▶ **Selected text**:
** start **
Finally, it should be noted that the foregoing embodiments are merely intended for describing the technical solutions of the disclosure, but not for limiting the disclosure. Although the disclosure is described in detail with reference to the foregoing embodiments, persons of ordinary skill in the art should understand that they may still make modifications to the technical solutions described in the foregoing embodiments or make equivalent replacements to some or all technical features thereof, without departing from the scope of the technical solutions of the embodiments of the disclosure.

Claims

What is claimed is:

1. A thermal pad for a heat emitting component, comprising:

a first heat conducting layer comprising a first surface and a second surface, wherein the first heat conducting layer is deformable through compression, wherein a first heat conduction capability in a first thickness direction of the first heat conducting layer is greater than a second heat conduction capability in a plane direction of the first heat conducting layer, and wherein the first thickness direction of the first heat conducting layer is perpendicular to the first planar direction of the first heat conducting layer; and

a second heat conducting layer comprising a third surface and a fourth surface, wherein the second heat conducting layer is not deformable through compression, wherein the third surface of the second heat conducting layer is configured to contact an exterior surface of the heat emitting component, wherein the fourth surface of the second heat conducting layer is in contact with the first surface of the first heat conducting layer, wherein a third heat conduction capability in a second plane direction of the second heat conducting layer is greater than or equal to a fourth heat conduction capability in a second thickness direction of the second heat conducting layer, wherein the third heat conduction capability is greater than or equal to the first heat conduction capability, and wherein the second thickness direction of the second heat conducting layer is perpendicular to the second plane direction of the second heat conducting layer.
** end **
▶ **Objective 1**: List every surface named in the thermal pad text, and give the layer each belongs to.
▶ **Objective 2**: Pick up the thermal pad text after its last sentence and carry it on.

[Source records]
** start **
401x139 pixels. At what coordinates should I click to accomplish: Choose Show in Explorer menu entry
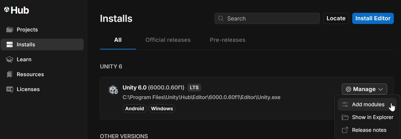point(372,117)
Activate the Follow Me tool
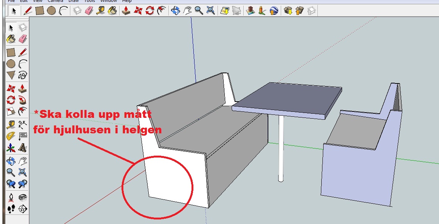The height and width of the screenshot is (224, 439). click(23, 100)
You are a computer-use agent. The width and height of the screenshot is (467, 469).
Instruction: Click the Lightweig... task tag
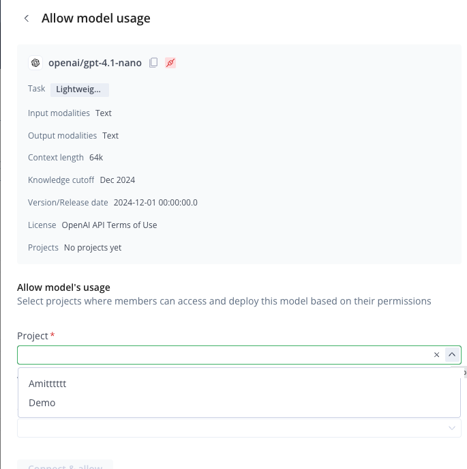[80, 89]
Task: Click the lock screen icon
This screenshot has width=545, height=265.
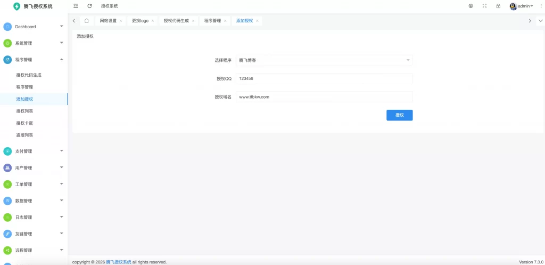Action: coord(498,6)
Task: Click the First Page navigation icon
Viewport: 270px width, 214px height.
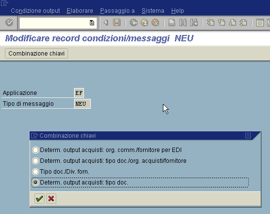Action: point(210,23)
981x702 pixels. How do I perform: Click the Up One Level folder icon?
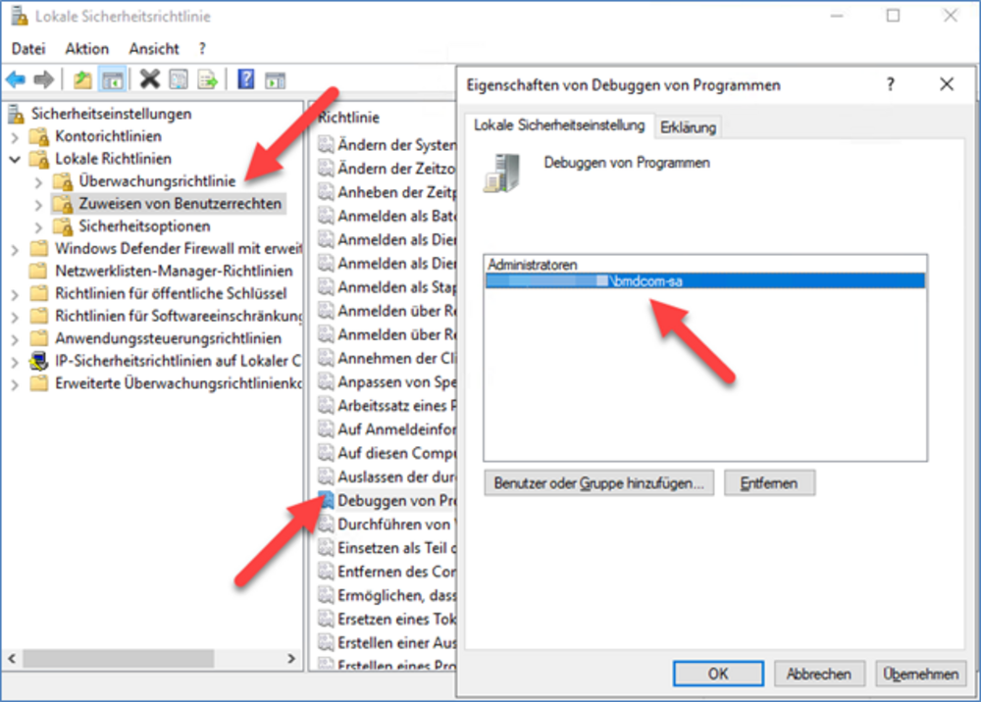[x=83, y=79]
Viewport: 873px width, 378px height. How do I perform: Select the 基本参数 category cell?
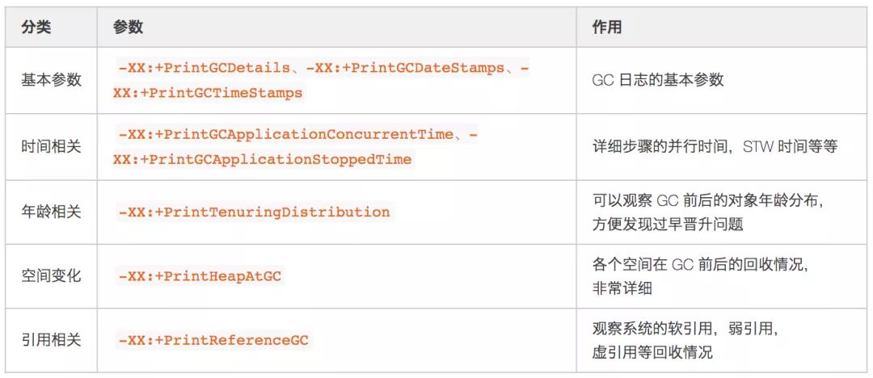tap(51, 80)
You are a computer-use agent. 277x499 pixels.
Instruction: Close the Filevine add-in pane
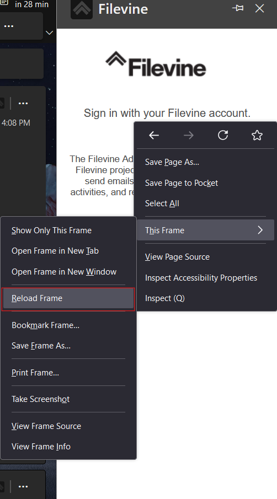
** end **
▶ **Expected output 1**:
- First surface: first heat conducting layer
- Second surface: first heat conducting layer
- Third surface: second heat conducting layer
- Fourth surface: second heat conducting layer

▶ **Expected output 2**:
2. The thermal pad according to claim 1, wherein the first heat conducting layer is deformable under a first pressure with a ratio of compression to deformation from 5% to 90%, and

wherein the first pressure is in a range between 0 Newton (N) and 5000 N.

3. The thermal pad according to claim 2, wherein the second heat conducting layer is not deformable under the first pressure, and wherein a ratio of compression to deformation of the second heat conducting layer is less than or equal to 5%.

4. The thermal pad according to claim 1, wherein a first thickness of the first heat conducting layer is 0.2 millimeter (mm) to 5 mm and a second thickness of the second heat conducting layer is 0.1 mm to 5 mm.

5. The thermal pad according to claim 1, further comprising a third heat conducting layer configured to be disposed between the heat emitting component and the second heat conducting layer, wherein a fifth surface of the third heat conducting layer is in contact with the exterior surface of the heat emitting component, wherein a sixth surface of the third heat conducting layer is in contact with the third surface of the second heat conducting layer, and wherein the third heat conducting layer is configured to fill in a micro void on the exterior surface of the heat emitting component.

6. The thermal pad according to claim 5, wherein a third thickness of the third heat conducting layer is less than or equal to 0.2 mm, and wherein the third heat conducting layer is either a prepreg or gel-like.

7. The thermal pad according to claim 1, wherein the first heat conducting layer further comprises an organic matrix and a heat conducting filler, and wherein the heat conducting filler is oriented in the first thickness direction of the first heat conducting layer.

8. The thermal pad according to claim 7, wherein the heat conducting filler comprises a sheet-like heat conducting filler.

9. The thermal pad according to claim 1, wherein a material of the second heat conducting layer comprises metal, graphite, or a combination of metal and graphite.

10. The thermal pad according to claim 1, wherein the second surface of the first heat conducting layer is in contact with a heat sink.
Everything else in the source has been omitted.